My dad used to say he felt like the world’s oldest teenager, which I thought was ridiculous when I was a teen myself, but I kind of get it now. We all grow and evolve as people (well, most of us do), but I think our core remains much the same. Things that used to make me laugh are still funny, for the most part. I still watch Jaws and The Princess Bride and E.T. when they’re on. I’m as much of a sports fan as I ever was, and my wife will tell you my jokes are as awful as ever. I have a better understanding of what he meant back then, now that I’m closing in on the age he was when he said it.

The part about 56 that shocks me, though, is that I’m supposed to retire in nine years, which after all this time is a blink of an eye. That simply isn’t realistic in these times. I spent much of the first 25 to 30 years of my life allowing the wind to blow me in whichever direction it wanted. I was a major Bohemian with a minor in couch surfing. Sometimes I was flush and living the dream. When the dream turned into a nightmare, I didn’t know where my next meal would come from. It was exciting, frustrating, terrifying, and exhilarating — sometimes in the same day. There were times I truly depended on the kindness of strangers, but before too long I might be eating with friends in the Hyatt Regency in Montreal.

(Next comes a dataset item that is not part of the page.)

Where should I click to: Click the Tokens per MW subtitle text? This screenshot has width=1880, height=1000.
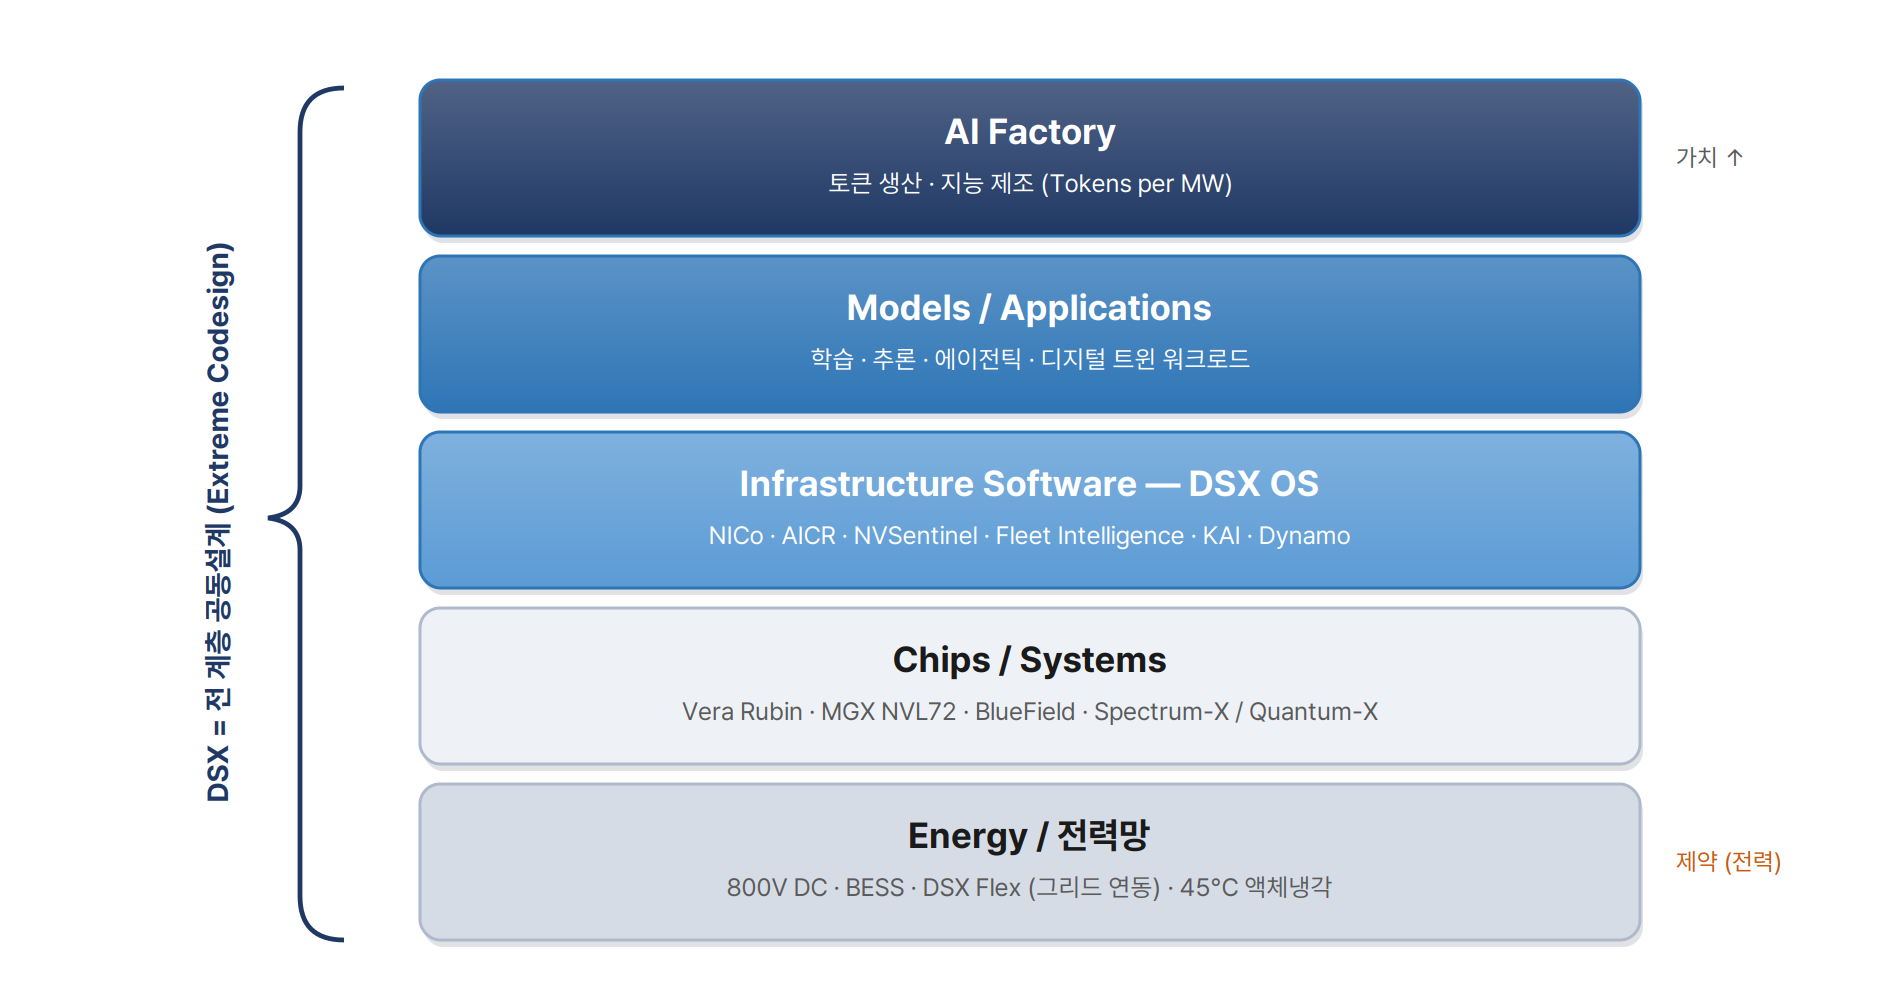pyautogui.click(x=1137, y=184)

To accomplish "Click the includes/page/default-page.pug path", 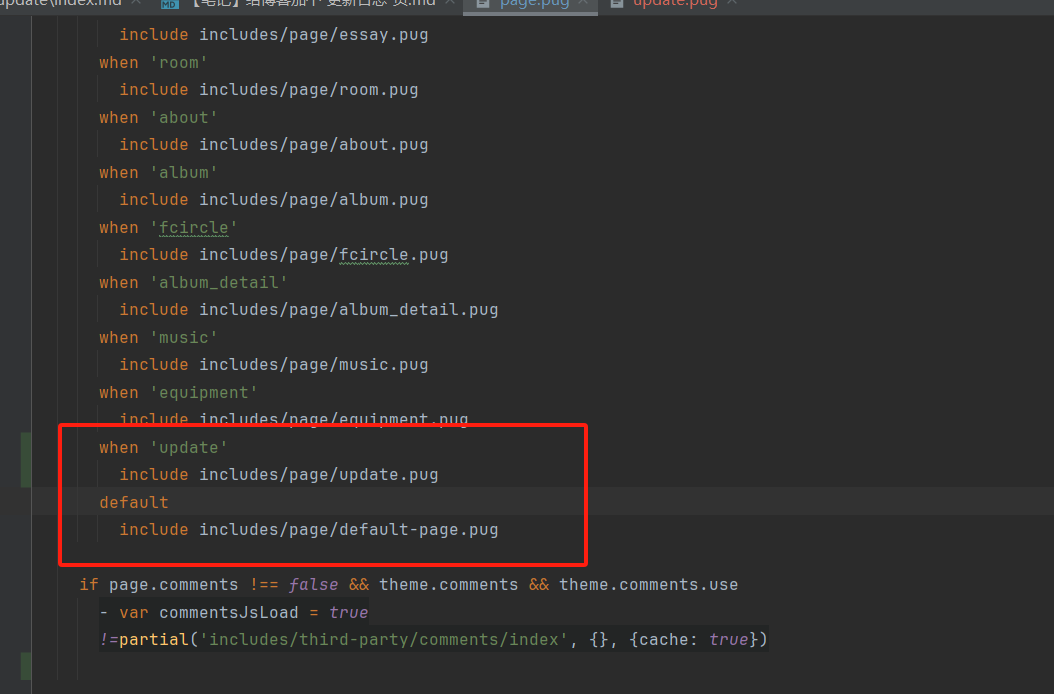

Now here we are. There was no freedom at 55 and I doubt very much there will be any at 65, but truth be told I can’t imagine retiring in the first place. I’m not a fan of my own company, daytime TV and boredom. I’m not a social butterfly, so there wouldn’t be brunches and lunches with friends. I don’t even drink coffee! If I have it my way, I’ll work until I die, which is almost assuredly how things will go anyway.

That’s how things will shake out for a lot of us, but our health will determine how much we’re able to do. A lucky thing for me is that I’m a writer, which is not the most physically demanding of professions. You can tell that by looking at most writers, who don’t look like they’ve demanded much physically from their bodies. The downside of being a writer is that in the event of some kind of apocalypse we’ll be the first ones the survivors eat because we bring nothing else to the table.

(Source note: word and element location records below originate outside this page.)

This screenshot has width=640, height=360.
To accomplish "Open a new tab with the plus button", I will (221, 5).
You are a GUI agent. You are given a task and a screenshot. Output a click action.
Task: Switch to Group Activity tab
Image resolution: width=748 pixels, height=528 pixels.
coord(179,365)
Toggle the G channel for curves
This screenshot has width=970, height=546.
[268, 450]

“I can get the power going again!” (Cheers)

“I can build shelters!” (Cheers)

“I can . . . write stuff?” (Mob moves in)

Kidding aside, there are millions of baby boomers across North America who are or will soon be seniors and we need to plan for that. Kudos for those who were smart, responsible, and disciplined enough to plan for their future when they were young. Many of us didn’t, or couldn’t, put enough money away to see us through our so-called golden years and are going to have to reply on our children and taxpayers to right our wrongs.

I’m thinking about this at 56 when I should have been doing something about it when I was 26. Unfortunately, my common sense, my friend, was blowin’ in the wind.